Faute de traitement pour son cancer disponible à l'hôpital public de Harare, Agnes Kativhu, comme tant au Zimbabwe, s'est rabattue sur une des innombrables officines d'herboristes bourgeonnant dans la capitale.
"Je ne veux plus jamais retourner à l'hôpital!", clame cette femme de 67 ans, atteinte d'un cancer du sein.
"Parce que ça m'arrache le coeur qu'ils ne m'y aient pas donné un seul comprimé", raconte cette malade entre les murs aux couleurs passées d'un cabinet de fortune tenu par un médecin traditionnel.
Ni agréés, ni contrôlés, les herboristes zimbabwéens, même sans preuve d'efficacité de leurs traitements, sont courus d'une partie de la population, à la fois méfiante envers la médecine conventionnelle et délaissée par le système de santé publique.
Le plus grand hôpital public du Zimbabwe, Parirenyatwa, n'a par exemple plus un seul appareil de mammographie en état de marche depuis 15 ans. Et sa machine de traitement par radiothérapie est la seule accessible au public dans tout ce pays d'Afrique australe de 17 millions d'habitants.
"On reconnaît qu'un seul appareil, c'est insuffisant", convient Nothando Mutizira, responsable du service d'oncologie à Parirenyatwa. "Mais on parvient à fournir des soins de radiothérapie avec ce seul appareil", assure-t-elle.

#####

- **BUT DE L'EXERCICE**: Citez mot pour mot le passage de l'article sur le cancer au Zimbabwe qui s'ouvre sur les mots contenant « Faute de traitement » et se ferme sur « cancer du sein. ». Les lignes qui suivent forment un contenu à part, sans rapport avec l'article sur le cancer au Zimbabwe.

- **LISTE DES LIGNES**:
#####

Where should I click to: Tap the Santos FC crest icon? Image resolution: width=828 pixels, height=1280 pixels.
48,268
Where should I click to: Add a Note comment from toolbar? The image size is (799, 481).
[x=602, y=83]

#####

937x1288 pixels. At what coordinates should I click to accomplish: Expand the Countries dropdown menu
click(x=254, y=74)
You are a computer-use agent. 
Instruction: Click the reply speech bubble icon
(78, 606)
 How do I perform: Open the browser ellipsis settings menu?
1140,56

#####

- **EXERCICE CORRIGÉ**:
Faute de traitement pour son cancer disponible à l'hôpital public de Harare, Agnes Kativhu, comme tant au Zimbabwe, s'est rabattue sur une des innombrables officines d'herboristes bourgeonnant dans la capitale.
"Je ne veux plus jamais retourner à l'hôpital!", clame cette femme de 67 ans, atteinte d'un cancer du sein.